Art and Culture in the Media #13

07.07.2023
Martina Kral

Unique stories, recommendations, exhibitions, podcasts and plenty more related to images, artists, art collectors and the broad art market are increasingly flooding the media landscape. In 2023, we will continue to dig into this big colourful pot every month and share 5 tips - for all art lovers and the curious. 

BLACK ART is still on the sidelines of exhibitions, even if individual institutions are finally making up for what has long been missed (cf. Art and Media in the Media #10): Zanele Muholi, honorary professor at the «University of the Arts Bremen» and founder of Inkanyiso, is receiving her first retrospective at MEP in Paris. With expressive photographs, she gives a voice to misrepresented and underrepresented groups and creates foundations of understanding and respect.

BLACK ARTISTS NOW! From El Anatsui to Kara Walker brings together portraits of 15 black artists. Suggestive, sensitive and very personal, Ann Mbuti explores individual biographies, social contexts and artistic developments. The result is an extraordinary, outstanding book by Sumuyya Kader, complemented with images of artworks and sensual illustrations for each artist.

KUNSTSNACK - the name says it all «Art snack»: a snack for in-between, a bite to eat on the go and yet saturated with style: this is the small, fine podcast of the Staatliche Kunsthalle Karlsruhe with comedian, art historian and art comedy inventor Jakob Schwerdtfeger, lasting a maximum of 6 to 9 minutes. Short facts about individual works from the collection told in an easily digestible way with depth - a great way to snack.

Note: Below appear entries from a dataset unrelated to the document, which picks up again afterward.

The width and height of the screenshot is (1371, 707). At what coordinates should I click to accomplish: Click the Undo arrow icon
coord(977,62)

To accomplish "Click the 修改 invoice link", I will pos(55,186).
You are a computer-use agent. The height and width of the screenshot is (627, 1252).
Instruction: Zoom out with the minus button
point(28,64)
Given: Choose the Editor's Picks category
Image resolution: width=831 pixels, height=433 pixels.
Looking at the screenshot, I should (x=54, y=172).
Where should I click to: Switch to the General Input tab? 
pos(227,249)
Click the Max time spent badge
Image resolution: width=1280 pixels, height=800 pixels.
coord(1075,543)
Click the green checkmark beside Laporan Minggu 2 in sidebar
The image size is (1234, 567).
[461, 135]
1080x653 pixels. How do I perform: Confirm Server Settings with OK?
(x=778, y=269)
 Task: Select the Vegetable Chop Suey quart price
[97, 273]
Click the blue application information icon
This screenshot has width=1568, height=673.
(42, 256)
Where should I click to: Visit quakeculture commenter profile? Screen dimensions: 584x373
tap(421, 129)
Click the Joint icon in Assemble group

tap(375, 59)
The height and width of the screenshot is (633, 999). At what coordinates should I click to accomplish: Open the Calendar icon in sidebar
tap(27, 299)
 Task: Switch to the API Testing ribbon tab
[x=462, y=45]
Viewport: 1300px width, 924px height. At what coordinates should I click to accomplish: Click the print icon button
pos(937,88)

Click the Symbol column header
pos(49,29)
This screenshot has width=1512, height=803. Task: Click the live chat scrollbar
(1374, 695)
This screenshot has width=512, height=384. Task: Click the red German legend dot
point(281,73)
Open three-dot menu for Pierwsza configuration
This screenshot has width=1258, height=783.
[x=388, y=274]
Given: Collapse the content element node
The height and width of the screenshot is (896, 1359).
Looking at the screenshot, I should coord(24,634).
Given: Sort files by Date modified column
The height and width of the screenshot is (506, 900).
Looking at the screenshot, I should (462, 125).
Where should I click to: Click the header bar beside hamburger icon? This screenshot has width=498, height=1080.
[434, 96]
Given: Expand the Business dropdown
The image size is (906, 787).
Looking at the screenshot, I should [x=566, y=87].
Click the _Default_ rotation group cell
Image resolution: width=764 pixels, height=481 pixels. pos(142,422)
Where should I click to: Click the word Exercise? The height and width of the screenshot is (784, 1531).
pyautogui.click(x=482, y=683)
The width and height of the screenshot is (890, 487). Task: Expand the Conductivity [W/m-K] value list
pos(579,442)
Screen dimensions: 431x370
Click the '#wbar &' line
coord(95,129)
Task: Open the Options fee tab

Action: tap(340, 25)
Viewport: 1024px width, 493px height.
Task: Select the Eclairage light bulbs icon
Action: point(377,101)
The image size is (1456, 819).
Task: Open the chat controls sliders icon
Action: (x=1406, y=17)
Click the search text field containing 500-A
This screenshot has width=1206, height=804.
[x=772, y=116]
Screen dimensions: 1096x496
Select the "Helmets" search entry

GARDEN FUTURES - The Vitra Design Museum in Weil am Rhein fulfils a longing for greenery, security and natural idylls. The large, lush green exhibition (until 3.10.), designed by the Italian design duo Formafantasma, takes visitors on a journey through gardens of the past and the future, presenting them as experimental fields for biodiversity, sustainability and contemporary community gardens, as well as examples of vertical urban farms and innovative, green visions of the future.

8.4.1973 - the radio news remains unforgotten: Pablo Picasso is dead. The Spanish artist of the century dies at the age of almost 92. In 2023, 50 years later, the governments of Spain and France, together with renowned cultural institutions around the globe, initiate the Picasso Celebration 1973-2023. Around 50 exhibitions, events, an international symposium and the opening of the Centre for Picasso Studies in Paris pay tribute to and shed light on Picasso's hugely diverse oeuvre.